I can see in the strip malls and the phone calls
The flaming swords of Eden
In the fast cash and the news flash
And the horn blast of war
In the sin-fraught cities of the dying and the dead
Like steel-wrought graveyards where the wicked never rest
To the high and lonely mountain in the groaning wilderness
We ache for what is lost
As we wait for the holy God
Of Father Abraham
-- Andrew Peterson, The Far Country
A couple of weeks ago, on a Monday, I was told by Sutton that I would probably die that day. I asked him why he thought that and his answer was succinct-- "Because you're really old." I wanted to share it on my blog that evening but I refrained from it because of the universal fear that if we talk about our death then it may happen that day, which provides an interesting story of serendipity for our loved ones, but may not necessarily be a pleasant experience for us. So I waited a couple of weeks to make sure I didn't, in fact, die on or near that day.
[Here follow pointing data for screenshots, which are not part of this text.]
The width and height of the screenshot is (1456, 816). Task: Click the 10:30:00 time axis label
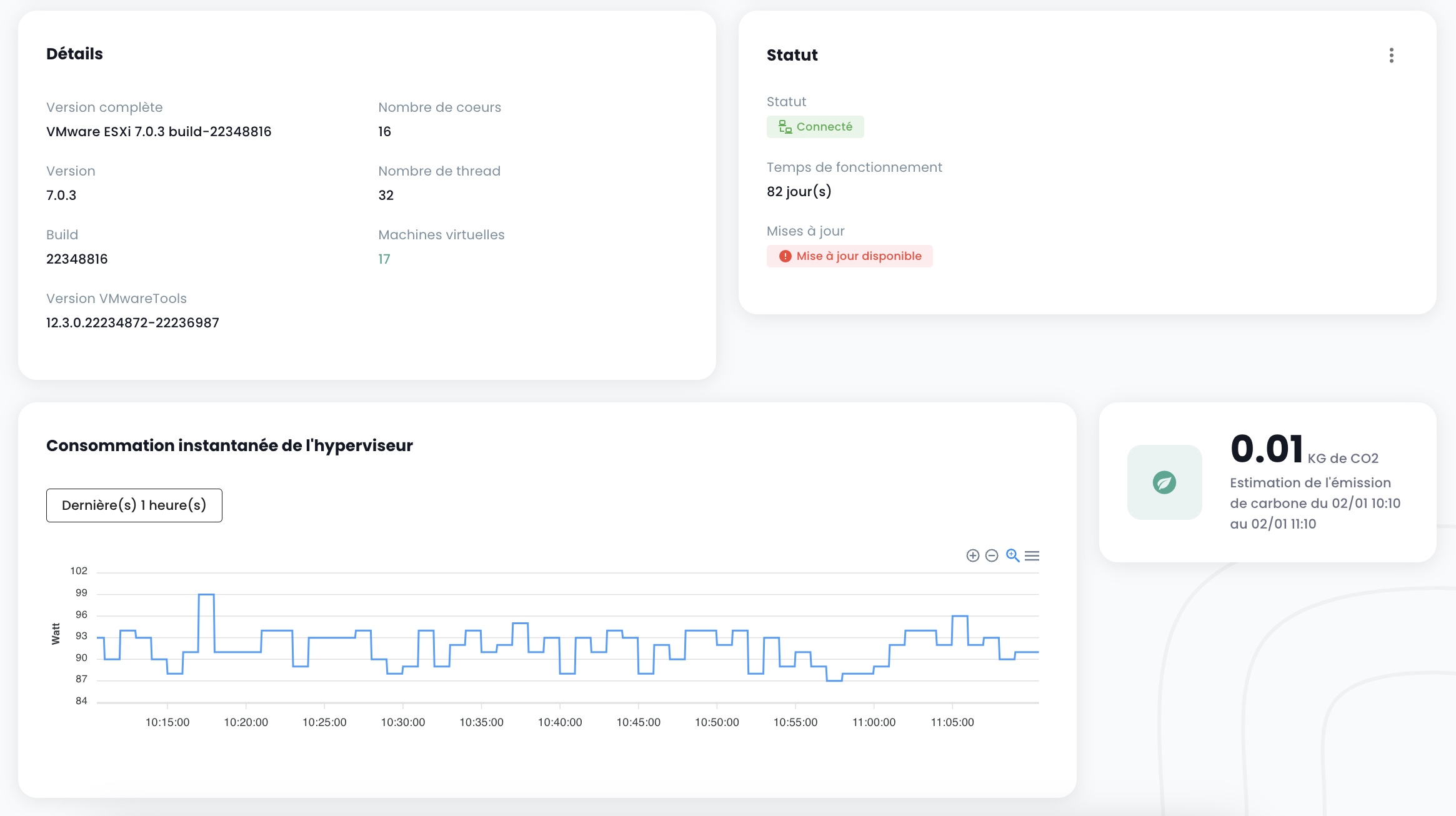click(x=403, y=722)
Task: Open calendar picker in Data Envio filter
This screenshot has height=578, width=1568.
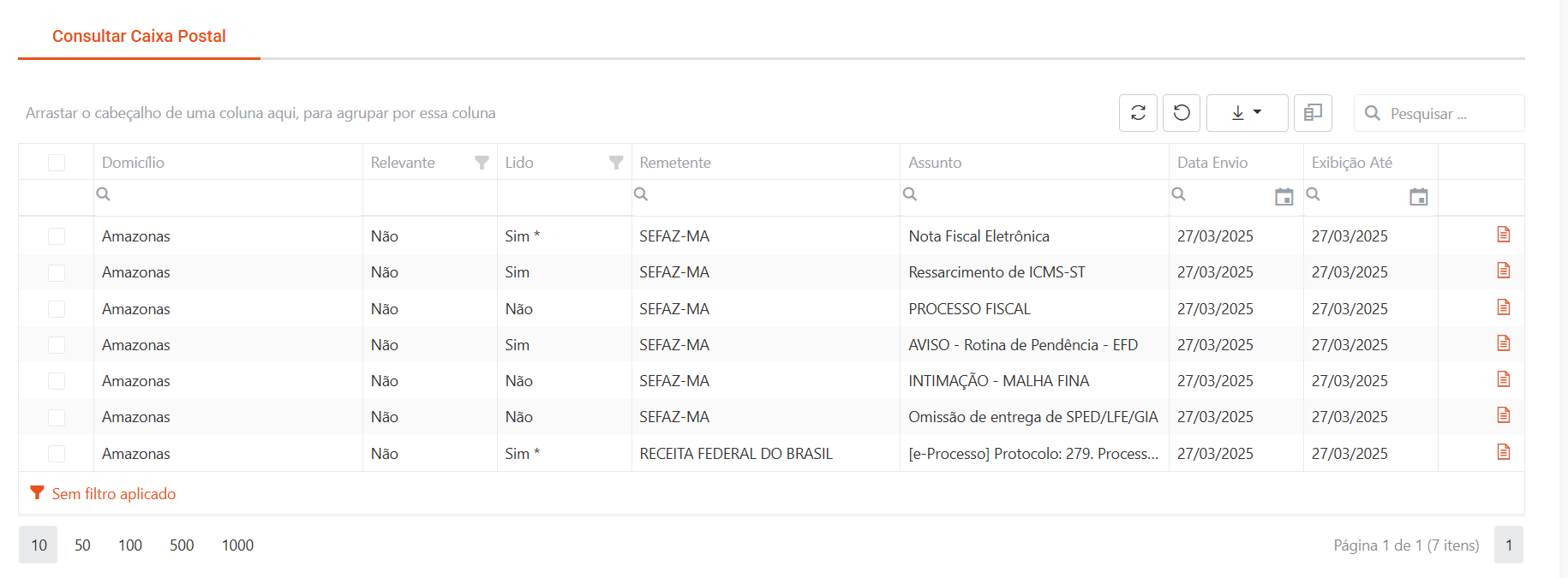Action: point(1284,197)
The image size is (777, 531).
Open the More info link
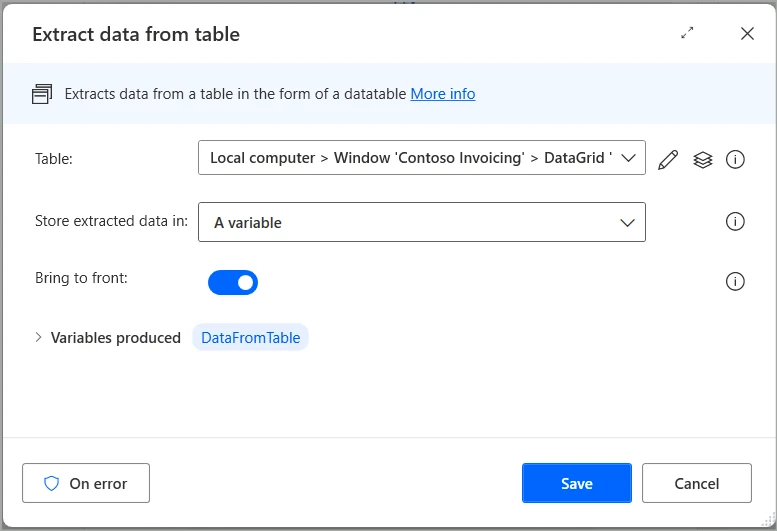pos(443,94)
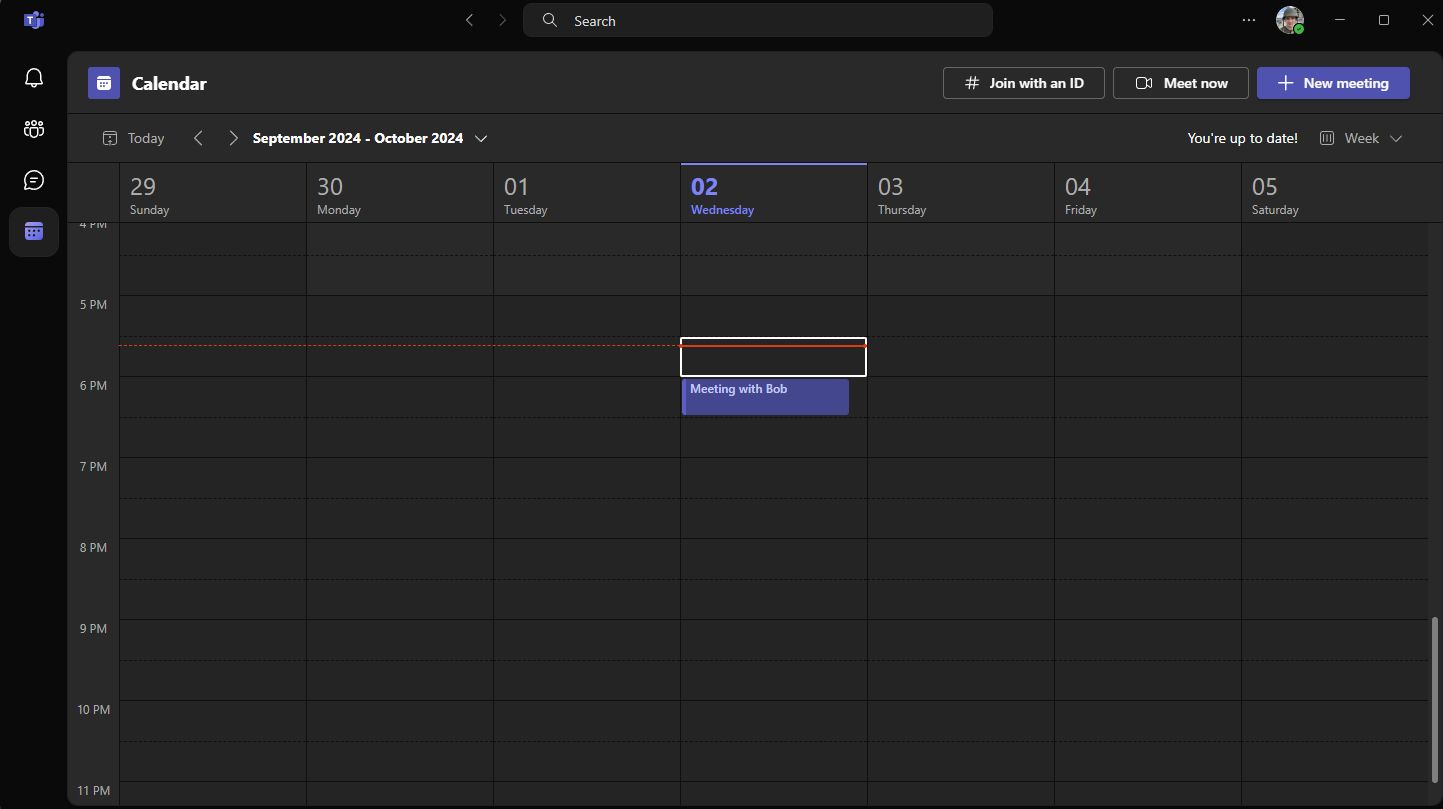Click the profile avatar picture
Image resolution: width=1443 pixels, height=809 pixels.
(1289, 20)
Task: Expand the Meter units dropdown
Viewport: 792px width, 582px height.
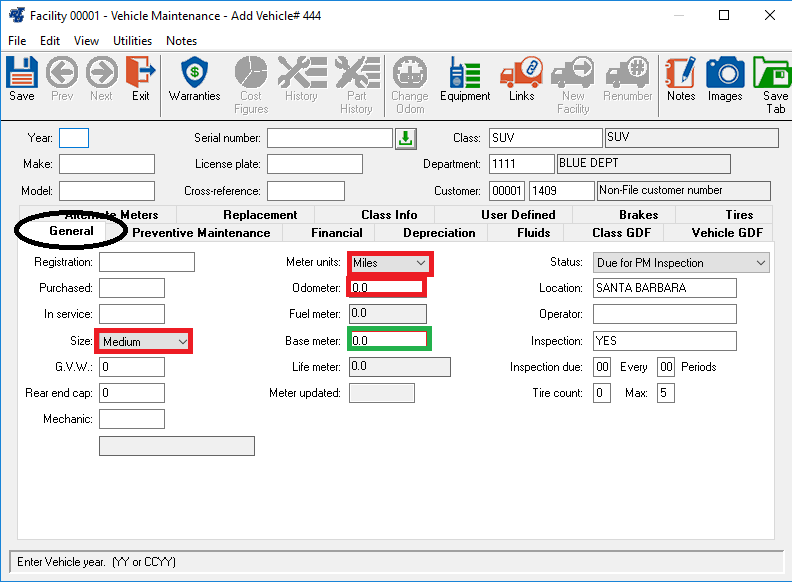Action: [421, 263]
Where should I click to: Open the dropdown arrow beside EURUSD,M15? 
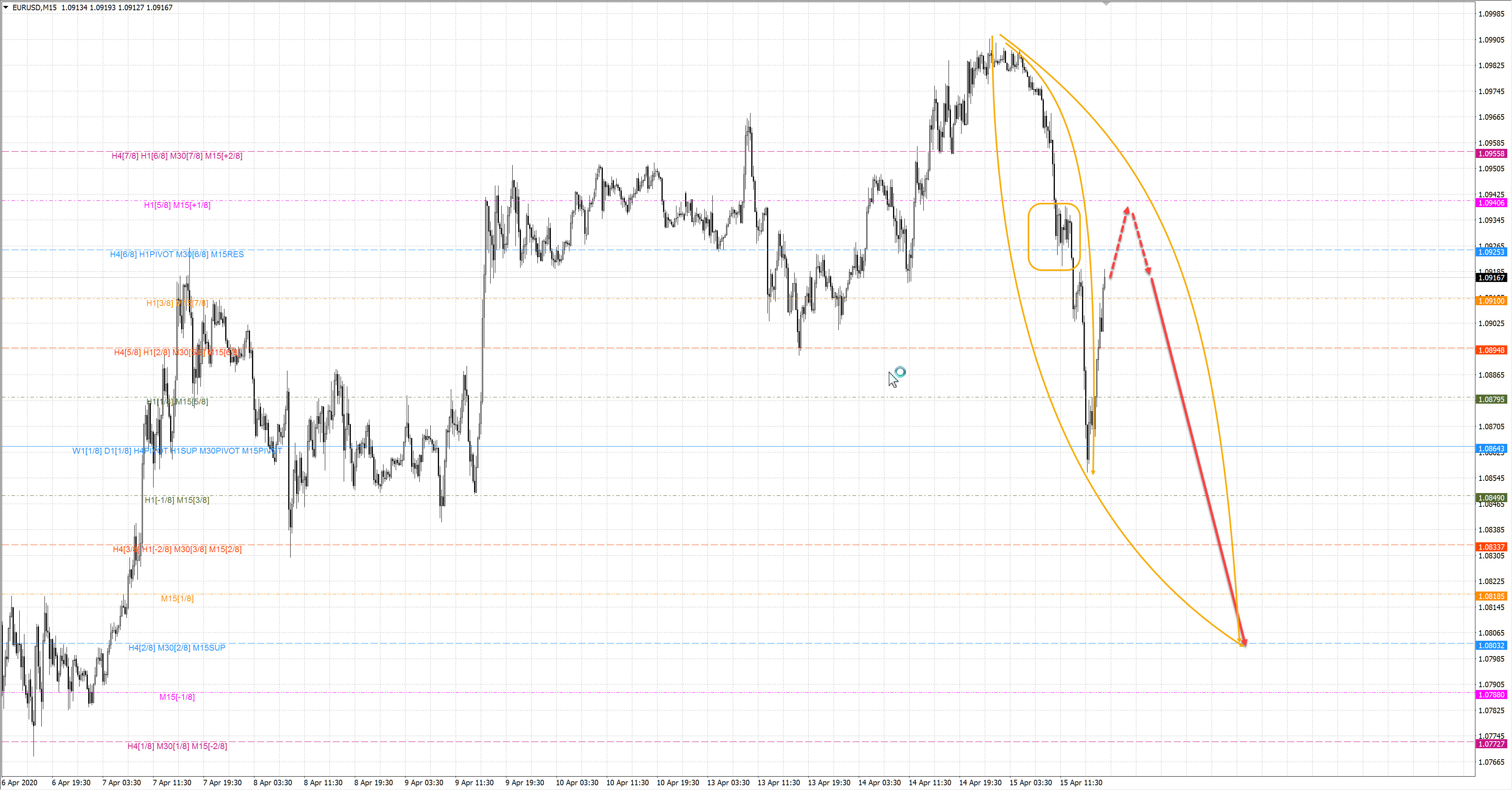click(6, 7)
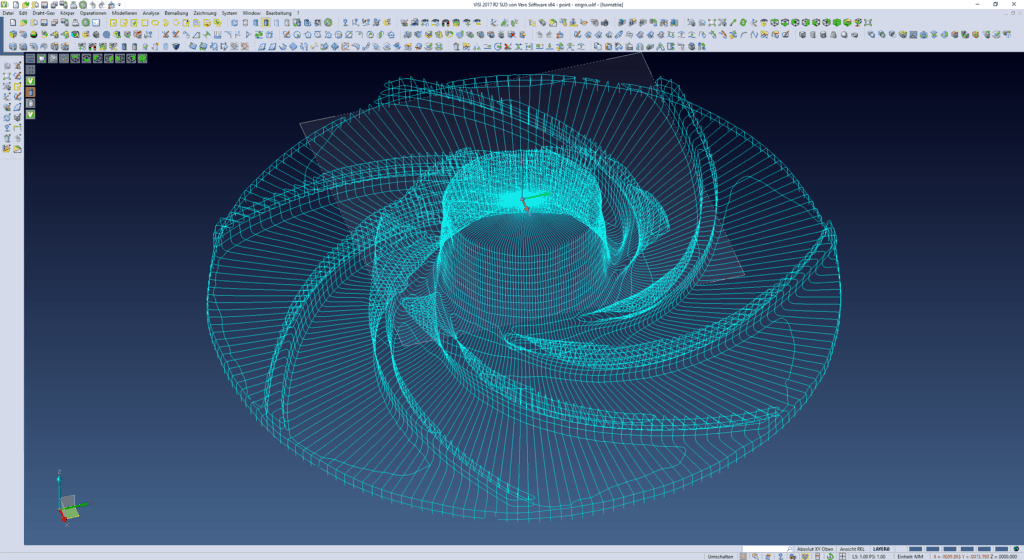Click the New file icon in the main toolbar
Viewport: 1024px width, 560px height.
[x=12, y=22]
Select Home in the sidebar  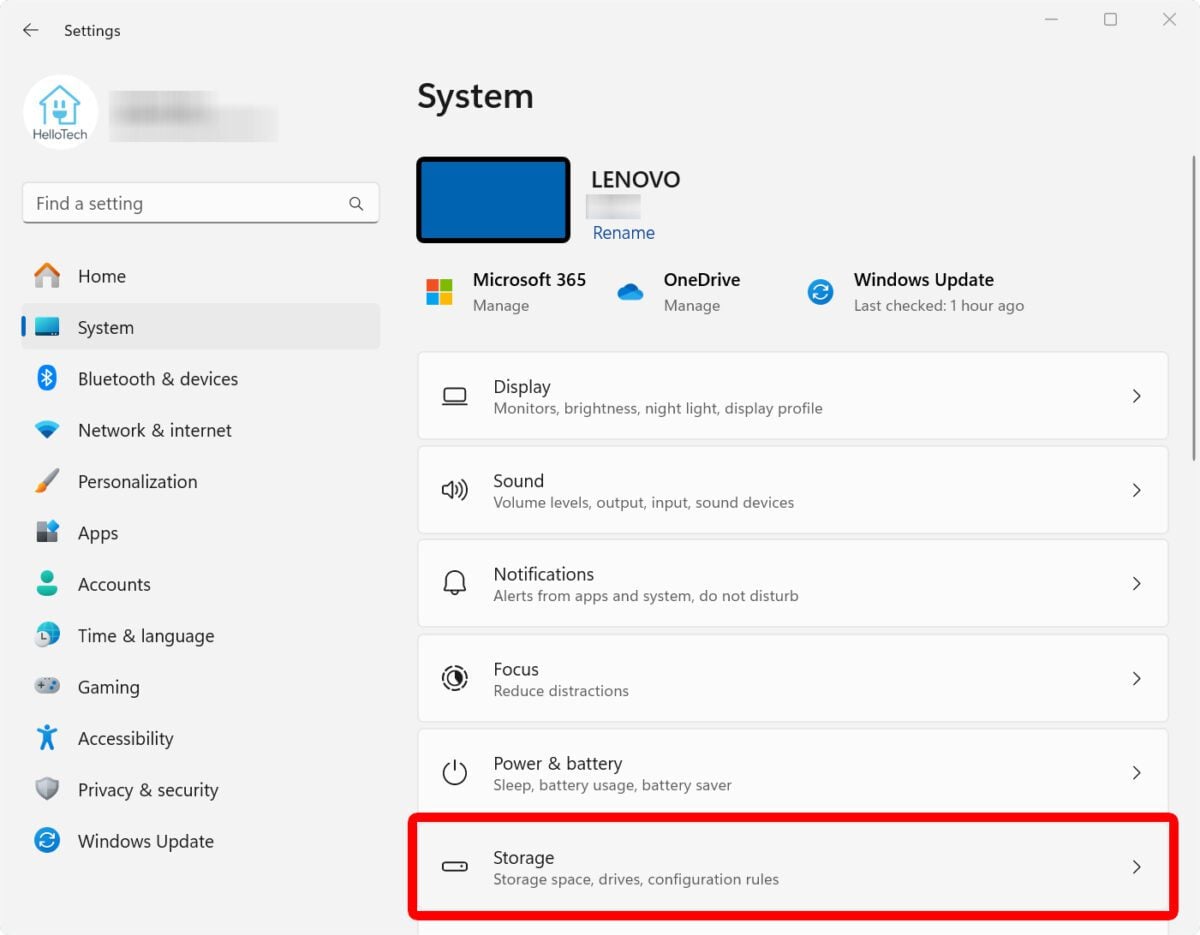101,276
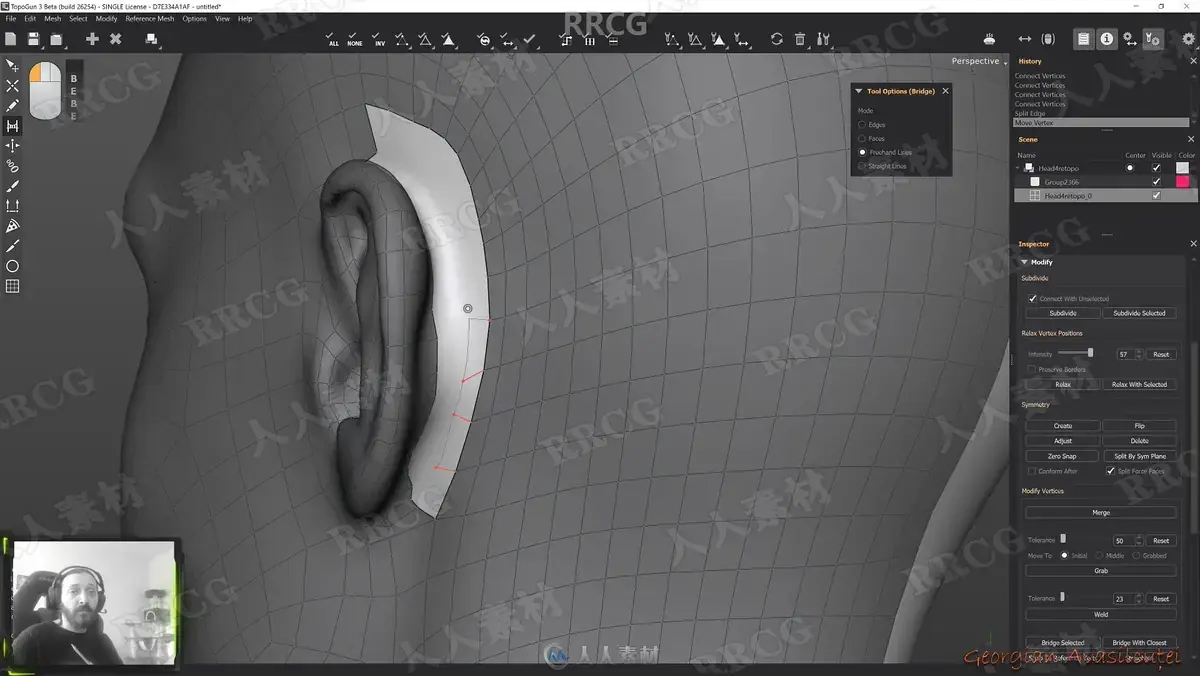
Task: Select the Bridge tool in left toolbar
Action: coord(13,126)
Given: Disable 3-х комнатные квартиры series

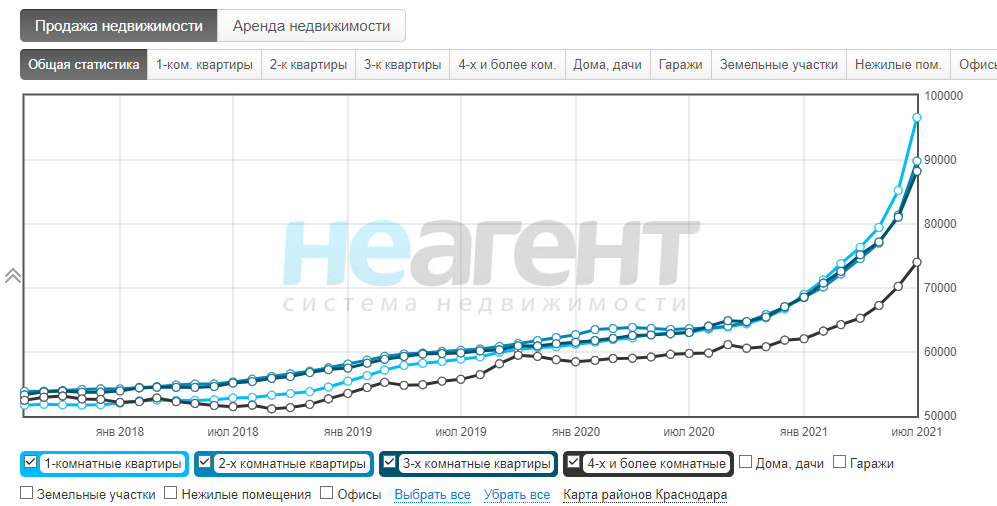Looking at the screenshot, I should coord(390,463).
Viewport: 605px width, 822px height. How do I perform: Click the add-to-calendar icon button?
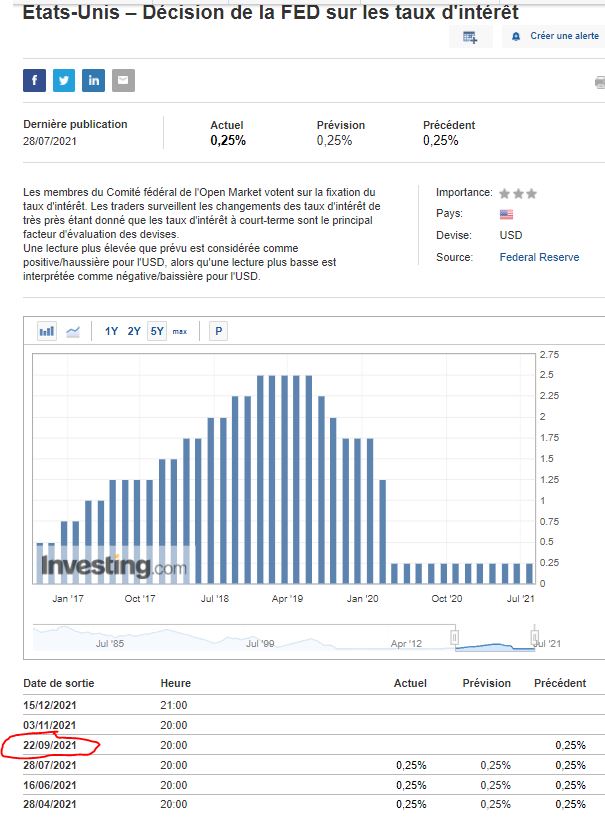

I didn't want to freak you out.
It'll eventually happen, but in the meantime I have things to occupy my time.
My tooth is still hurting, but I do have a dentist appointment in the morning. Because of the pain, I didn't play much with the boys today. After a little while at my house messing around with the dogs, we headed to Poage park. They ran immediately to the merry-go-round, I to the park bench. It was cloudy and slightly windy, a touch of pleasant coolness in the air. I just sat back and watched them live out big, giant worlds in the midst of the sand, sticks, rocks, and playground equipment.
I was quiet and tired.
On our way to the car I made the announcement that there was something I hadn't had all day from anyone. They both stopped in their tracks, looked at each other with questioning faces, evidently spoke to each other with their twin-telepathy, then barreled over in my direction for Monday hugs.
And more echoes. Aching and pain in the midst of a day in which my debilitating toothache paled in comparison to tragedies and injustices being committed from Virginia to Iraq, yet in these brief and fleeting moments of childlike affection, I believe I can hear the songs of The Other Place, calling all the weary ones...home.